BOTH A MEDICAL DRAMA AND MEDITATION ON MOTHERHOOD, THE WATER GIVER IS JOAN RYAN'S GRIPPING ACCOUNT OF HER SON'S NEAR-FATAL ACCIDENT.
WHEN SHE FIRST CALLED TO THE HOSPITAL, Joan Ryan thinks it means only a few stitches and a wasted afternoon. Instead she spends months rather than hours with her son in the hospital and in rehab, watching him fight to survive a traumatic brain injury. Joan retraces the tumultuous, complicated relationship that delivers mother and son to this moment when, through his brush with death and his painful rehabilitation, they are challenged to redefine who they are and what they mean to each other.

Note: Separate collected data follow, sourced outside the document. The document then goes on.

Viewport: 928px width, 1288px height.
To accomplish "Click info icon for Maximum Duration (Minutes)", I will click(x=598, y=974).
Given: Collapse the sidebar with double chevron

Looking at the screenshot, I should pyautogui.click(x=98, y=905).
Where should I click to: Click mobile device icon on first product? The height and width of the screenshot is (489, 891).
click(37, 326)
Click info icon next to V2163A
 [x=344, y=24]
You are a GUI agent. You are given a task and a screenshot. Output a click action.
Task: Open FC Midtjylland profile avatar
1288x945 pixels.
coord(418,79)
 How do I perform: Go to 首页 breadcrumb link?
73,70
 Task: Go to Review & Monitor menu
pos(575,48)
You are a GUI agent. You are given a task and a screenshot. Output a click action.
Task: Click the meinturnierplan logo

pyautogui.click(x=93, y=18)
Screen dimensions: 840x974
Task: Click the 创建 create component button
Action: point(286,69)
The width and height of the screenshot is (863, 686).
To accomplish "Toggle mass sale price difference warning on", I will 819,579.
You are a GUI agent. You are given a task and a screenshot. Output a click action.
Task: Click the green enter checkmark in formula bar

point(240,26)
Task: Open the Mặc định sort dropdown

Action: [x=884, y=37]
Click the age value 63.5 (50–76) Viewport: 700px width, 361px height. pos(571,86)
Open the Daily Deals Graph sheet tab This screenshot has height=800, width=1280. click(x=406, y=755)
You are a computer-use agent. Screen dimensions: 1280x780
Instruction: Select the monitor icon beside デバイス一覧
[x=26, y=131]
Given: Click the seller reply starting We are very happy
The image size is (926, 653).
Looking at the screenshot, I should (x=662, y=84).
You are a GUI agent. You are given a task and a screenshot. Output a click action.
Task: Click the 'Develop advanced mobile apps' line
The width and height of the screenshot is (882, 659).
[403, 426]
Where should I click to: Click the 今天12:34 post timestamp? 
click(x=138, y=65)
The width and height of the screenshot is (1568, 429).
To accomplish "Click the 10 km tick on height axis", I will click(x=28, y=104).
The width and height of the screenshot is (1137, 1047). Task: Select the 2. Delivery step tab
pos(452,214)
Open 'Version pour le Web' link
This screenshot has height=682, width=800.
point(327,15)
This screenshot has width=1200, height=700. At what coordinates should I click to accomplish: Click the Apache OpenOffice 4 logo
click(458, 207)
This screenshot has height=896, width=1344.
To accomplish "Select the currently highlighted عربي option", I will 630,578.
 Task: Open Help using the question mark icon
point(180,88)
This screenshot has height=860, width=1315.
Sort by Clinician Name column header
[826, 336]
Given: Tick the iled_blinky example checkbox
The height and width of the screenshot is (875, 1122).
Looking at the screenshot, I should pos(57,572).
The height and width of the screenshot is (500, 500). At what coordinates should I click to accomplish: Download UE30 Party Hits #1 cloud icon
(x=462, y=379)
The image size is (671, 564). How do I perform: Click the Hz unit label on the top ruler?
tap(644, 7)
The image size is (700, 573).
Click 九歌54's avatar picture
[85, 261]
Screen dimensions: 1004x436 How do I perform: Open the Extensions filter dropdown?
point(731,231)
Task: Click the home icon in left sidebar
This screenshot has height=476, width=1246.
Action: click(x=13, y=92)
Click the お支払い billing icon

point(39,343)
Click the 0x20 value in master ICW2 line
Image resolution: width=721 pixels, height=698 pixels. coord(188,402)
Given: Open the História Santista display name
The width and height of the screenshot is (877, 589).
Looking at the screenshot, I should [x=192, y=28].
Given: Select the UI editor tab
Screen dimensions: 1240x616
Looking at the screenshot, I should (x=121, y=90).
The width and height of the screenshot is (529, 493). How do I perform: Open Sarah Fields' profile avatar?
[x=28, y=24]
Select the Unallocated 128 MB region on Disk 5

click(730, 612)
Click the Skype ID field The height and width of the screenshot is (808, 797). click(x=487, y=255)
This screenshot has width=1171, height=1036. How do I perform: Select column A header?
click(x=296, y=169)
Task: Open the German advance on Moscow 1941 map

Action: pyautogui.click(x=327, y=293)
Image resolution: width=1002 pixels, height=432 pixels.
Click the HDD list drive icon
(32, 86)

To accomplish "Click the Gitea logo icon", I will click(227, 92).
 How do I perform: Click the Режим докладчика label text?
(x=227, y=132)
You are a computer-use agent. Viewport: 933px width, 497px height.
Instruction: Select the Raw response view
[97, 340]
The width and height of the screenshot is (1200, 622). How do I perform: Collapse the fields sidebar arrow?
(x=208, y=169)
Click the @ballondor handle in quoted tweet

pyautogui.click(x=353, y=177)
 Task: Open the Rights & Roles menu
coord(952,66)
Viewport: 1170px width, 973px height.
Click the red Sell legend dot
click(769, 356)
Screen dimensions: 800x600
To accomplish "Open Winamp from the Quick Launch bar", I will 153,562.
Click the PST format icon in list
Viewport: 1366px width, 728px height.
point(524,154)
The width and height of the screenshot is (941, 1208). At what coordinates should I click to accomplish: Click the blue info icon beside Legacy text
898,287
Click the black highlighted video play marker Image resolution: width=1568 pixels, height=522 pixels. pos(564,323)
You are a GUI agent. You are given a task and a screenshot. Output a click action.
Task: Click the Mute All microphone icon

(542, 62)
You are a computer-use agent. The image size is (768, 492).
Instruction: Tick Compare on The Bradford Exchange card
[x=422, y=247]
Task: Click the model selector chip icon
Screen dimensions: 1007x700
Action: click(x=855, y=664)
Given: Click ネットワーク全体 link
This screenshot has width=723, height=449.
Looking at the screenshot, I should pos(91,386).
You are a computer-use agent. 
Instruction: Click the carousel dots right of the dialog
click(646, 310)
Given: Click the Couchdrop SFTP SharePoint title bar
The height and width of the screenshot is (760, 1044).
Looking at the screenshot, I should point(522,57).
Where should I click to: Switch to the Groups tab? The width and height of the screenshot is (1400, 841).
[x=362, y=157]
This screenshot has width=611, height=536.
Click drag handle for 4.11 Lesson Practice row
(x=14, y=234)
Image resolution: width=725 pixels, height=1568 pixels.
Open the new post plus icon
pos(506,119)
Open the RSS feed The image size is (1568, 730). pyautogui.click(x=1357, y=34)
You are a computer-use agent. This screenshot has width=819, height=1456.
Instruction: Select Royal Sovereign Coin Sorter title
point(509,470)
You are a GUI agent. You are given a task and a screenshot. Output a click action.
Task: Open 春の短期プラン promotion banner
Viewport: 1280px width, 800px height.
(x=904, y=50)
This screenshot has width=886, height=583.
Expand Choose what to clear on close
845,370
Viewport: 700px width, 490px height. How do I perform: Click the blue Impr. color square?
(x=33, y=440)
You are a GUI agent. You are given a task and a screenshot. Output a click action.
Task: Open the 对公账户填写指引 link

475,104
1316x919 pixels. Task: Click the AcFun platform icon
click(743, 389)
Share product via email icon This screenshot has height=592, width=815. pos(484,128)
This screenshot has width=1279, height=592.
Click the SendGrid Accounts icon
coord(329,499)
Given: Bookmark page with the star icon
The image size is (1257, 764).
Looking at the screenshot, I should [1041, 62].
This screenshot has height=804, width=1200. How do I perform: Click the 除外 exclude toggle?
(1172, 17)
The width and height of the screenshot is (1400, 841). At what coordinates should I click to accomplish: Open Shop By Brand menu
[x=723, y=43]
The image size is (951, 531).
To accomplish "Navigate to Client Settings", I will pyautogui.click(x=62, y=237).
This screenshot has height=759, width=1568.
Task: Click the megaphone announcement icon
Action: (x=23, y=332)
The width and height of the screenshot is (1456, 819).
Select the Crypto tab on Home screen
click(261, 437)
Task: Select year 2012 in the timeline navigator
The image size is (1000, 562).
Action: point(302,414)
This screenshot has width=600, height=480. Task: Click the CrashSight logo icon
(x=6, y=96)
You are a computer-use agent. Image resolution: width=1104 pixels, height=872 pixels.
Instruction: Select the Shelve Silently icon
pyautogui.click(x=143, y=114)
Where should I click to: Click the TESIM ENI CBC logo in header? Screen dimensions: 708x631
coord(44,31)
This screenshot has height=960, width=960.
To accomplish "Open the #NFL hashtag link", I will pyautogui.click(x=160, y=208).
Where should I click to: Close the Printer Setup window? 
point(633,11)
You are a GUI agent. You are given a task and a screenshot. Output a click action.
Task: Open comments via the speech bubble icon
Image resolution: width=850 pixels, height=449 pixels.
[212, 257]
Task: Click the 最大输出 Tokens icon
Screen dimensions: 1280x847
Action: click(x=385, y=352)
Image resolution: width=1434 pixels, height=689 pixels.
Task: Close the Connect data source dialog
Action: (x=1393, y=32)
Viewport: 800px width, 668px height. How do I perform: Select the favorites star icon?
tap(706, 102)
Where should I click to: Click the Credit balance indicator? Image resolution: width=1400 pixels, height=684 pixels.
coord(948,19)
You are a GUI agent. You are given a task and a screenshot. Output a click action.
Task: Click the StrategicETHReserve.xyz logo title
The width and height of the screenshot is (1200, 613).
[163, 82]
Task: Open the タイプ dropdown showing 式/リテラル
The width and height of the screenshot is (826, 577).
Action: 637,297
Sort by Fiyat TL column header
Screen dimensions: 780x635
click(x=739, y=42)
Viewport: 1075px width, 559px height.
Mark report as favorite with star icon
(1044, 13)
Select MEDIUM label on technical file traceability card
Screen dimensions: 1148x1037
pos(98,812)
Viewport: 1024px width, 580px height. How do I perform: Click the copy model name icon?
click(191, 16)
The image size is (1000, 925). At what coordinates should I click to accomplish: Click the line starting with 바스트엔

Never easy to parent, her son had spent most of his sixteen years lurching from one setback to the next, struggling to overcome learning disabilities and ADHD. Joan's grim determination to solve the puzzle of his odd and often defiant behavior left her confounded and exasperated. She became so controlling and judgmental, so focused on trying to fix him, that she became more his relentless reformer than his loving mother.
When her son wakes from his coma, Joan gets a second chance at motherhood. She rejoices at his first word, his first step, his first spoon of food, his first attempt to write. She gets to be his mother all over again and for the first time recognizes what an amazing, heroic young man he is. The Water Giver is the universal story of a mother coming to terms with her limitations and learning that the best way to help her child is simply to love him.